People have been digging up treasure in Dawson City, Yukon, for decades, and filmmaker Bill Morrison thinks there's a lot more to find.
He's most interested in a very specific sort of treasure, though — rare silent film reels, discarded decades ago as waste.
Morrison was in Dawson City this week, and it was a sort of return to the well for him. His acclaimed 2016 documentary, Dawson City: Frozen Time, was assembled from hundreds of century-old film reels dug out of the permafrost in Dawson years earlier.
"With a concerted effort, we're hopeful that maybe a few more reels could still be uncovered," Morrison said.
The film reels used for Dawson City: Frozen Time were discovered in 1978 by work crews in Dawson. The reels — silent films, travelogues, and newsreels — dated from the early 20th century, and had been used as fill in an old swimming pool that later became a hockey rink.

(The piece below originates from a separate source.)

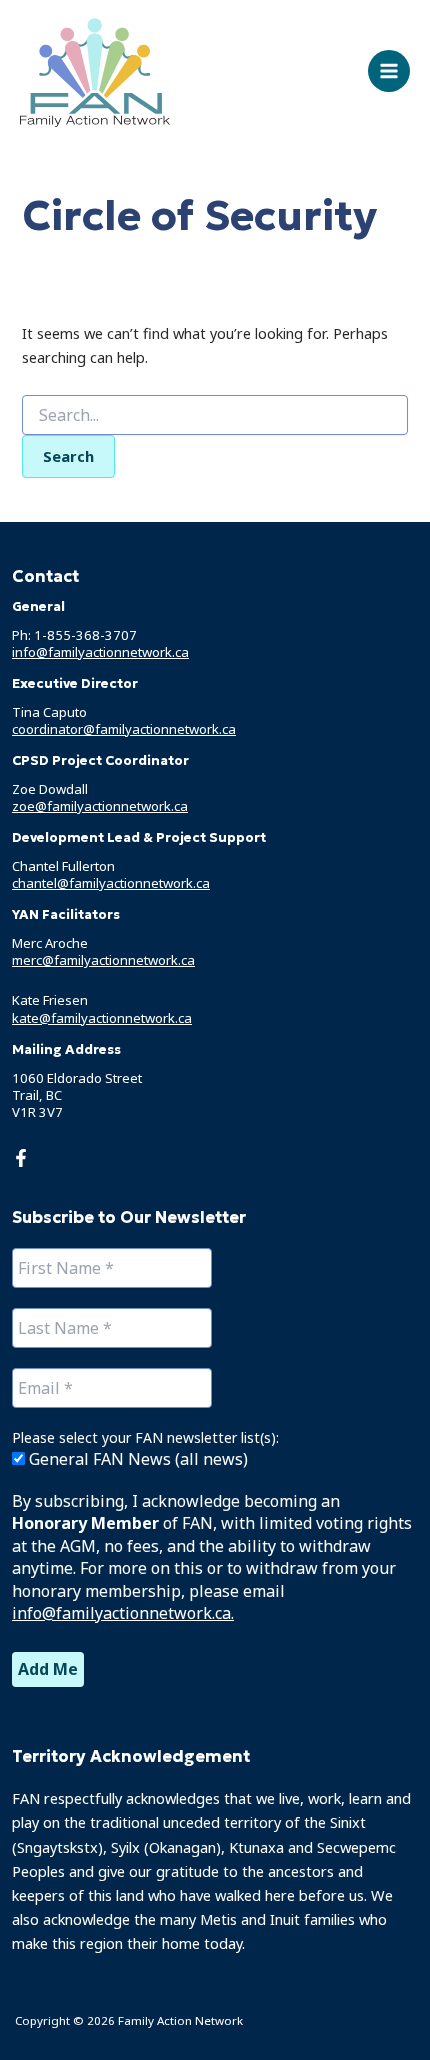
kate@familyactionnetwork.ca (102, 1018)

The films had first come to Dawson City during and after the Klondike Gold Rush to be screened for locals. The bulky film reels were never sent back south; Dawson was the end of the road. Over time, they reels piled up.
Most of them, deemed worthless, were eventually burned or tossed in the Yukon River — or buried in the old swimming pool.
"Almost all the films that were recovered in 1978 were unique copies and don't exist anywhere else," Morrison said.
He says there's a chance that there are more, in the same spot. The construction project at the time was halted for just a few days while the films were recovered. Morrison thinks some may have been missed.
Michael Gates, a Yukon author and historian was there in 1978, and he and his wife Kathy helped salvage the films and later helped Morrison get a handle on the material. He says it's not clear how deep the excavation went in 1978.
"[The pool] was seven feet deep. So if they didn't excavate down seven feet, there is every possibility that more films are still to be recovered from that," Gates said.
He also thinks films dumped in the Yukon River could still be found — particularly if they settled in silt along the shore.
"If the films are still in their boxes and they're buried in that silt, there's a good chance that there's still salvageable images," he said.
"We don't know until we know, and we won't know until we've looked more closely."
Michael and Kathy Jones-Gates were also in Dawson this week with Morrison, and another filmmaker, to get the "lay of the land." Morrison said it's preliminary work, before planning any sort of detailed exploration that might require permits or licences.
For Morrison, salvaging lost films and giving them new life "does embody sort of the spirit of adventure of the gold rushes.
"I think that any piece of history that you can uncover is important, whether it's a sternwheeler that was buried in the river, or a piece of film. Films have this extraordinary quality of actually containing a piece of moving history."